Le phénomène du baby-blues

Malgré la joie que procure l’arrivée d’un nouveau membre dans la famille, quatre femmes sur cinq connaissent un épisode de déprime quelques jours après leur accouchement. C’est une réaction tout à fait normale.

Texte: Helwi Braunmiller; photo: Unsplash

La vie avec un nouveau-né met à rude épreuve l’humeur de la mère. Le sentiment d’euphorie des premiers jours, qui permet de tenir les premières nuits et balaie toute appréhension face au bébé, laisse la place à un épisode de déprime. Celui-ci se déclare généralement trois à six jours après l’accouchement. .

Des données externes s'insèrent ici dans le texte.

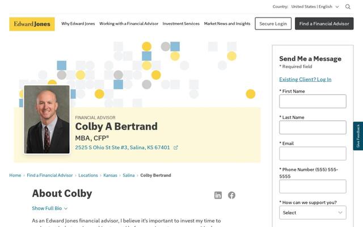Expand Show Full Bio
The height and width of the screenshot is (227, 363).
[x=50, y=208]
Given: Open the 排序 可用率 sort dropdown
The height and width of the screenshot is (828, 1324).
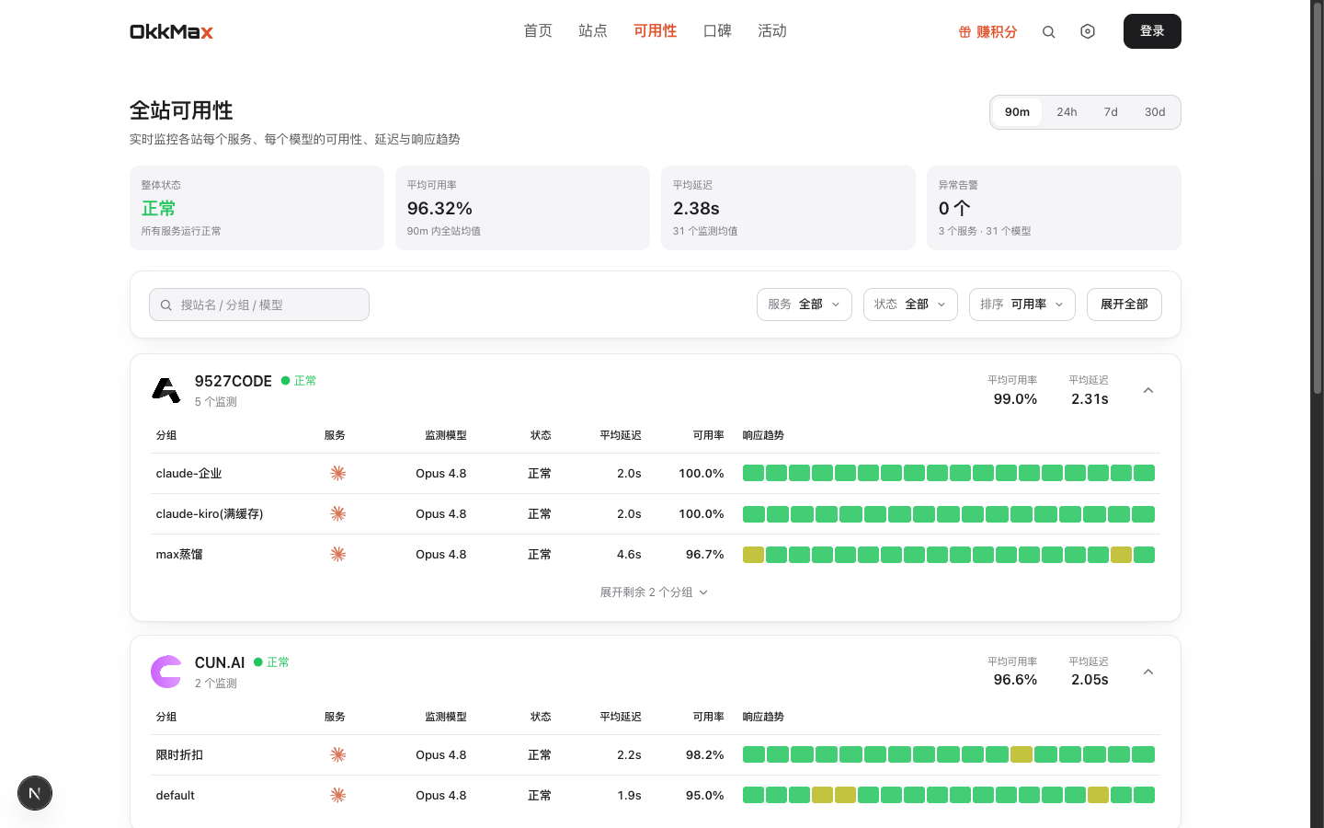Looking at the screenshot, I should pyautogui.click(x=1022, y=305).
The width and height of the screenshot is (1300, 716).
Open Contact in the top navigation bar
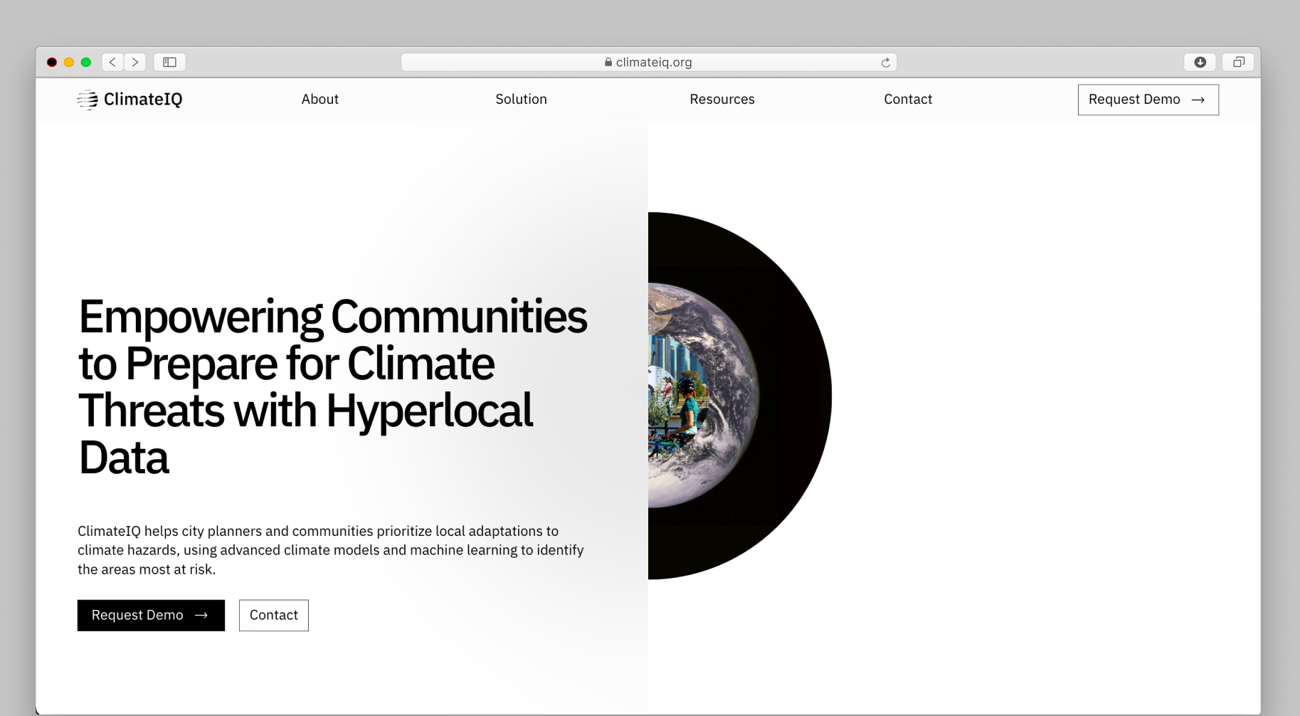907,100
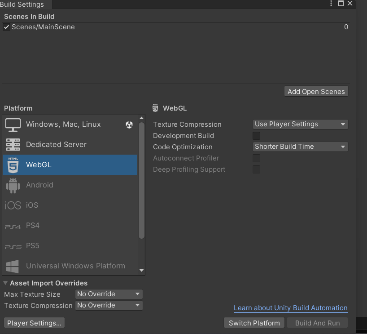Open the Learn about Unity Build Automation link
The width and height of the screenshot is (367, 334).
tap(290, 308)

Tout s’accumule: le manque de sommeil se fait sentir et les saignements après l’accouchement affectent le bien-être de la mère. La cicatrice de la césarienne ou les points de suture au périnée peuvent également être une source de tracas. Les seins sont douloureux à cause de la montée de lait. Le bébé découvre sa voix et crie davantage. La jeune mère connaît également un chamboulement psychologique lorsqu’elle prend conscience que plus rien ne sera comme avant. Lorsque ces symptômes apparaissent, la plupart des femmes sont déjà de retour à leur domicile et livrées à elles-mêmes face à leur anxiété.

Un processus émotionnel naturel

Les jeunes mères ne se reconnaissent plus. Crises de larmes, sautes d’humeur, angoisses, difficultés à dormir, sentiment d’épuisement: elles traversent un épisode de déprime passager. Celui-ci disparaît généralement au bout de quelques jours.

Bon à savoir: ce trouble de l’humeur correspond à un processus d’adaptation naturel. Après l’accouchement, un grand changement hormonal se produit en très peu de temps. L’évacuation du placenta juste après la naissance du bébé stoppe net la production des hormones de grossesse comme les œstrogènes et la progestérone. Trois jours après l’accouchement, elles ont complètement disparu de l’organisme tandis que la concentration de la prolactine, l’hormone qui déclenche la lactation, augmente. Le moral est au plus bas.

  • Ne refoulez pas vos sentiments et acceptez l’idée de ne pas être une mère rayonnante.
  • Le papa a un rôle essentiel à jouer: chaleureux et compréhensif, il vous aidera à passer ce cap.
  • Vous devez accepter le fait de vous sentir sollicitée à l’extrême, voire débordée, pendant les premières semaines. Et ne pas avoir mauvaise conscience si vous remettez à plus tard les visites de la famille et des amis pour pouvoir rester seule et vous ménager.
  • Mangez sainement et, dans la mesure du possible, essayez de vous faire plaisir.

Si la situation perdure au-delà de deux semaines et que vous continuez de vous sentir dépassée et triste, de penser que vous n’êtes pas à la hauteur et êtes anxieuse, il peut s’agir d’une dépression post-partum. Celle-ci nécessite de vous faire aider rapidement. N’hésitez pas à en parler avec votre sage-femme, votre conseillère en maternité ou votre gynécologue.